L’OM et le PSG dos à dos après un classique très, très chaud

Gonflés à bloc par un Vélodrome volcanique, les Marseillais mettent tout de suite la pression sur les Parisiens. Les contacts sont rugueux. Souvent borderline. Strootman et Paredes en viennent aux mains. Cartons rouges. Sur un cafouillage, Rongier se souvient qu’il a le droit de marquer. Un but moche, très moche, son premier avec l’OM, mais il donne l’avantage aux Marseillais. Les contacts se multiplient. Taclé par Kamara, Neymar reste au sol. Tuchel devient tout blanc. La malédiction plane au-dessus du Brésilien. Comment le PSG va-t-il pouvoir prendre sa revanche face au Barça en quarts de finale de Ligue des champions si l’ancienne star de l’équipe catalane est absente ? Ney sort en boitant, non sans avoir manifesté sa colère à la sortie du terrain.
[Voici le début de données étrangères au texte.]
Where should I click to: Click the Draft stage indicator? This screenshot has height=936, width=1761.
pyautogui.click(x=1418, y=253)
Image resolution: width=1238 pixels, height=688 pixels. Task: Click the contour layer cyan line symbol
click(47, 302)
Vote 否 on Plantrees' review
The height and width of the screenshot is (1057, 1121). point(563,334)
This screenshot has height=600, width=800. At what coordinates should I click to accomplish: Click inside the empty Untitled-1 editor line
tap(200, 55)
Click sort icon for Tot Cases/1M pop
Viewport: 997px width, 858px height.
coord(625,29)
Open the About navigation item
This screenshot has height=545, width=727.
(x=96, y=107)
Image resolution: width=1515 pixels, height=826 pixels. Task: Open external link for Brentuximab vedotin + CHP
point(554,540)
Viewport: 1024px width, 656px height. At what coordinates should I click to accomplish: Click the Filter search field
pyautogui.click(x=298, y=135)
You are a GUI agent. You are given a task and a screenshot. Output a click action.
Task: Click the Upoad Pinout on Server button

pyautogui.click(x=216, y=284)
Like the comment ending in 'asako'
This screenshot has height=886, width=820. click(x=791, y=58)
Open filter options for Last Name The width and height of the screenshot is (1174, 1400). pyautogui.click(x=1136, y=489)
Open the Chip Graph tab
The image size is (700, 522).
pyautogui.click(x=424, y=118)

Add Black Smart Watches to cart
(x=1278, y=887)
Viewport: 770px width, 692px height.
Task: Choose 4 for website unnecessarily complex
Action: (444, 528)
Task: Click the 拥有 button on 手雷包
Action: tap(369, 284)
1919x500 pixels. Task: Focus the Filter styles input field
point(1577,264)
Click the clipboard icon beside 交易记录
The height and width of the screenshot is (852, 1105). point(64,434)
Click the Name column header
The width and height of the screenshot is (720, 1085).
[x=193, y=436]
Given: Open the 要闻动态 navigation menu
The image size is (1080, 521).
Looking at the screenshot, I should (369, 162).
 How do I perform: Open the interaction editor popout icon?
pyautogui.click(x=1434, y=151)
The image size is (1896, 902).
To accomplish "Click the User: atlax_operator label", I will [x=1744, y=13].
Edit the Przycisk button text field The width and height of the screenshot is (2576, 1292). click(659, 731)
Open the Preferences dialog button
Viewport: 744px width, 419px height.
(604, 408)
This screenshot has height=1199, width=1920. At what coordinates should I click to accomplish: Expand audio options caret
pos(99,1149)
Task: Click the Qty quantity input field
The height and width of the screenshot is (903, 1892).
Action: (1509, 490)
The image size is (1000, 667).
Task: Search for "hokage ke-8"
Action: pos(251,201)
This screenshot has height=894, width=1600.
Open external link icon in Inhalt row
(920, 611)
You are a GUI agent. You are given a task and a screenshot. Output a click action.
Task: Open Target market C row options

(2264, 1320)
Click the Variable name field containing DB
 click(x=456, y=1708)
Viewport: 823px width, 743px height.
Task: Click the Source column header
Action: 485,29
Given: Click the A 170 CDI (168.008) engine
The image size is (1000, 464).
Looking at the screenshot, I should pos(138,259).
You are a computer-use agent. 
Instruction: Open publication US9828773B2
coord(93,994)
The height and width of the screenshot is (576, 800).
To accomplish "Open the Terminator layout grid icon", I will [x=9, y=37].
Le match devient de plus en plus tendu. Après une énième altercation, Alvaro et Cavani voient rouge, eux aussi. On joue à 9 contre 9. Les occasions se font rares mais à force d’avoir la possession du ballon, le PSG finit par trouver la faille. Entré en jeu, Kurzawa tente un centre lointain qui surprend tout le monde, Mandanda y compris. 1-1. "C’était pas match top, top, top", résume Thomas Tuchel.

Scenario n°3

En mode "Ronnie", Neymar éteint le Vélodrome

Passées en boucle à l’occasion de ses 40 ans, les images des exploits de Ronaldinho sur la pelouse de l’OM en mars 2003 auraient-elles inspiré le numéro 10 parisien ? Depuis la qualification face à Dortmund et ses larmes de joie après la rencontre, la cote d’amour de Ney est revenue au sommet à Paris. Si deux Marseillais sont toujours au marquage, Ney est dans un grand soir. Ses dribbles et accélérations font mouche à chaque fois. Après avoir servi sur un plateau Mbappé, il inscrit le but du break dans la surface sur un centre de Di Maria. 0-2 à la pause. Le meilleur reste à venir. Parti de son camp, il efface trois Marseillais à pleine vitesse avant de tromper Mandanda d’une frappe enroulée dans le petit filet. Ivre de joie, Verratti retire son maillot. Carton jaune. Comme Ronnie 17 ans plus tôt, Neymar s’offre un doublé d’anthologie. Le but de Germain dans le temps additionnel est anecdotique (1-3). Paris fait toujours la loi à Marseille.